(Click-target records)
○ ○ ○ ○

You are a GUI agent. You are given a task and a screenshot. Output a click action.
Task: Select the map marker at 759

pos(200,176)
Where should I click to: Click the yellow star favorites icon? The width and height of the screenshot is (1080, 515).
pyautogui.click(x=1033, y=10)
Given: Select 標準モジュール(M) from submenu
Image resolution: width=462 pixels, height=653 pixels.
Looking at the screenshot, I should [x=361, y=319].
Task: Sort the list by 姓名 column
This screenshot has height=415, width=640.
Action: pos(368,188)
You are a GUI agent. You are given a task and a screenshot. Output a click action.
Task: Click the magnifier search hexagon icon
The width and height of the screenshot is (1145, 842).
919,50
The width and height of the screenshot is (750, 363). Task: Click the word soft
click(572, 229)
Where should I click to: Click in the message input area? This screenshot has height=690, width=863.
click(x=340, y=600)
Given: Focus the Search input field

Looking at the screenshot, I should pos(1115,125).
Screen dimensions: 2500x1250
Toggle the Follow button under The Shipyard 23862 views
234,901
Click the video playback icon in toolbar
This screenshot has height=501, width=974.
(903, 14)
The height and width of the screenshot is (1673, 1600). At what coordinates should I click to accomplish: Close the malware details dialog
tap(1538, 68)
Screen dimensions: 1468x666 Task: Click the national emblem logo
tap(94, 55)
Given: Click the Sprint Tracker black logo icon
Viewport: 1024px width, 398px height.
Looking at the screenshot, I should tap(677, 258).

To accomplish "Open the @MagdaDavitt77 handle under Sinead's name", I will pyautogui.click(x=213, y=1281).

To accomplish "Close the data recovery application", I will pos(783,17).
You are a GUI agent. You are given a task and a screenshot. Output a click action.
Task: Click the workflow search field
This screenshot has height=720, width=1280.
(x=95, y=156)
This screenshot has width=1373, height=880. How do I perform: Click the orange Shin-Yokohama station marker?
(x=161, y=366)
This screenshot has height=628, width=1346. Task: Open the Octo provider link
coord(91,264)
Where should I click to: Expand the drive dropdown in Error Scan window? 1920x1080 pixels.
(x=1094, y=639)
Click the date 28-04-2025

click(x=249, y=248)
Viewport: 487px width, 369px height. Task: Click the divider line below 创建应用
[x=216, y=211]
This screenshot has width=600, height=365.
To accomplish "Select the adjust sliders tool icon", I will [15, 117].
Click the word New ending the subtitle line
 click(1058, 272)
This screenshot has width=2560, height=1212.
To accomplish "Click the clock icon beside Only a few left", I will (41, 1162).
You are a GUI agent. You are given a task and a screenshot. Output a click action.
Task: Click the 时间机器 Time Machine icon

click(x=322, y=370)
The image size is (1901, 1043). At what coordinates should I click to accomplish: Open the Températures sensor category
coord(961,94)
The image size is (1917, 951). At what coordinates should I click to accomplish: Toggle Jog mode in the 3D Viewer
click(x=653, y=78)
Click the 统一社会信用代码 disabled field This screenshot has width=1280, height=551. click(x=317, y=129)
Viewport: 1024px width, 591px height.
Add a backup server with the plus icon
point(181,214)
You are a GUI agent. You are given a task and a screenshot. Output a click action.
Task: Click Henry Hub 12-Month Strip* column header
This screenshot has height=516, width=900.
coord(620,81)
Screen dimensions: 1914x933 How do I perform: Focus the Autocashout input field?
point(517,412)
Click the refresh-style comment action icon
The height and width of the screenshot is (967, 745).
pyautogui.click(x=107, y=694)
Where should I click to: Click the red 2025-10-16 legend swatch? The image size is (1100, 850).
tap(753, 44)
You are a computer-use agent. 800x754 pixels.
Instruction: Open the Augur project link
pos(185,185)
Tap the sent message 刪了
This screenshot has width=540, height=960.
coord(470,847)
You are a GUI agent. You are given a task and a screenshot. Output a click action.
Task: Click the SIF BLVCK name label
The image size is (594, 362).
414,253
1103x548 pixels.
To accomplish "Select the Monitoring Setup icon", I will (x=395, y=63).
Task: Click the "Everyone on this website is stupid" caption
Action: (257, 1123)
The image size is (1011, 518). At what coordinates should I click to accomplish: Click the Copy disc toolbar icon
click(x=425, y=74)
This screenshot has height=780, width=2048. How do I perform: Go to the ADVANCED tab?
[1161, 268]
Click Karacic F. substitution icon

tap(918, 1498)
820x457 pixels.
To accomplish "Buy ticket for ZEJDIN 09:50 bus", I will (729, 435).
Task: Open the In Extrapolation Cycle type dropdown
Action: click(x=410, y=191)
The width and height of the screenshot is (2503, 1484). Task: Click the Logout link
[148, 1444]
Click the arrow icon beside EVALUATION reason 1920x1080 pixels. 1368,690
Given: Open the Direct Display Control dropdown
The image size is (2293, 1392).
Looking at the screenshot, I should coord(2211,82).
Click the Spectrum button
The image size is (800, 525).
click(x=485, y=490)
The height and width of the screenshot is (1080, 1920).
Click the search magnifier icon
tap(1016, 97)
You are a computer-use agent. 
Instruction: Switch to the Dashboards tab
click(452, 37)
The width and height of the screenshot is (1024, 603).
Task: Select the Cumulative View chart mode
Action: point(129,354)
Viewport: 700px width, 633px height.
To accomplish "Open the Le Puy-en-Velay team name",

○ ○ ○ ○

EXERCISE TASK: Copy every one of the records above without changing a single character.

SOLVED PROBLEM:
You are a GUI agent. You are given a task and a screenshot. Output a click action.
Task: Select the map marker at 759

pos(200,176)
Where should I click to: Click the yellow star favorites icon? The width and height of the screenshot is (1080, 515).
pyautogui.click(x=1033, y=10)
Given: Select 標準モジュール(M) from submenu
Image resolution: width=462 pixels, height=653 pixels.
Looking at the screenshot, I should [x=361, y=319].
Task: Sort the list by 姓名 column
This screenshot has height=415, width=640.
Action: pos(368,188)
You are a GUI agent. You are given a task and a screenshot. Output a click action.
Task: Click the magnifier search hexagon icon
The width and height of the screenshot is (1145, 842).
919,50
The width and height of the screenshot is (750, 363). Task: Click the word soft
click(572, 229)
Where should I click to: Click in the message input area? This screenshot has height=690, width=863.
click(x=340, y=600)
Given: Focus the Search input field

Looking at the screenshot, I should pos(1115,125).
Screen dimensions: 2500x1250
Toggle the Follow button under The Shipyard 23862 views
234,901
Click the video playback icon in toolbar
This screenshot has height=501, width=974.
(903, 14)
The height and width of the screenshot is (1673, 1600). At what coordinates should I click to accomplish: Close the malware details dialog
tap(1538, 68)
Screen dimensions: 1468x666 Task: Click the national emblem logo
tap(94, 55)
Given: Click the Sprint Tracker black logo icon
Viewport: 1024px width, 398px height.
Looking at the screenshot, I should tap(677, 258).

To accomplish "Open the @MagdaDavitt77 handle under Sinead's name", I will pyautogui.click(x=213, y=1281).

To accomplish "Close the data recovery application", I will pos(783,17).
You are a GUI agent. You are given a task and a screenshot. Output a click action.
Task: Click the workflow search field
This screenshot has height=720, width=1280.
(x=95, y=156)
This screenshot has width=1373, height=880. How do I perform: Click the orange Shin-Yokohama station marker?
(x=161, y=366)
This screenshot has height=628, width=1346. Task: Open the Octo provider link
coord(91,264)
Where should I click to: Expand the drive dropdown in Error Scan window? 1920x1080 pixels.
(x=1094, y=639)
Click the date 28-04-2025

click(x=249, y=248)
Viewport: 487px width, 369px height. Task: Click the divider line below 创建应用
[x=216, y=211]
This screenshot has width=600, height=365.
To accomplish "Select the adjust sliders tool icon", I will [15, 117].
Click the word New ending the subtitle line
 click(1058, 272)
This screenshot has width=2560, height=1212.
To accomplish "Click the clock icon beside Only a few left", I will (41, 1162).
You are a GUI agent. You are given a task and a screenshot. Output a click action.
Task: Click the 时间机器 Time Machine icon

click(x=322, y=370)
The image size is (1901, 1043). At what coordinates should I click to accomplish: Open the Températures sensor category
coord(961,94)
The image size is (1917, 951). At what coordinates should I click to accomplish: Toggle Jog mode in the 3D Viewer
click(x=653, y=78)
Click the 统一社会信用代码 disabled field This screenshot has width=1280, height=551. click(x=317, y=129)
Viewport: 1024px width, 591px height.
Add a backup server with the plus icon
point(181,214)
You are a GUI agent. You are given a task and a screenshot. Output a click action.
Task: Click Henry Hub 12-Month Strip* column header
This screenshot has height=516, width=900.
coord(620,81)
Screen dimensions: 1914x933 How do I perform: Focus the Autocashout input field?
point(517,412)
Click the refresh-style comment action icon
The height and width of the screenshot is (967, 745).
pyautogui.click(x=107, y=694)
Where should I click to: Click the red 2025-10-16 legend swatch? The image size is (1100, 850).
tap(753, 44)
You are a computer-use agent. 800x754 pixels.
Instruction: Open the Augur project link
pos(185,185)
Tap the sent message 刪了
This screenshot has width=540, height=960.
coord(470,847)
You are a GUI agent. You are given a task and a screenshot. Output a click action.
Task: Click the SIF BLVCK name label
The image size is (594, 362).
414,253
1103x548 pixels.
To accomplish "Select the Monitoring Setup icon", I will (x=395, y=63).
Task: Click the "Everyone on this website is stupid" caption
Action: (257, 1123)
The image size is (1011, 518). At what coordinates should I click to accomplish: Click the Copy disc toolbar icon
click(x=425, y=74)
This screenshot has height=780, width=2048. How do I perform: Go to the ADVANCED tab?
[1161, 268]
Click Karacic F. substitution icon

tap(918, 1498)
820x457 pixels.
To accomplish "Buy ticket for ZEJDIN 09:50 bus", I will (729, 435).
Task: Open the In Extrapolation Cycle type dropdown
Action: click(x=410, y=191)
The width and height of the screenshot is (2503, 1484). Task: Click the Logout link
[148, 1444]
Click the arrow icon beside EVALUATION reason 1920x1080 pixels. 1368,690
Given: Open the Direct Display Control dropdown
The image size is (2293, 1392).
Looking at the screenshot, I should coord(2211,82).
Click the Spectrum button
The image size is (800, 525).
click(x=485, y=490)
The height and width of the screenshot is (1080, 1920).
Click the search magnifier icon
tap(1016, 97)
You are a computer-use agent. 
Instruction: Switch to the Dashboards tab
click(452, 37)
The width and height of the screenshot is (1024, 603).
Task: Select the Cumulative View chart mode
Action: point(129,354)
Viewport: 700px width, 633px height.
To accomplish "Open the Le Puy-en-Velay team name",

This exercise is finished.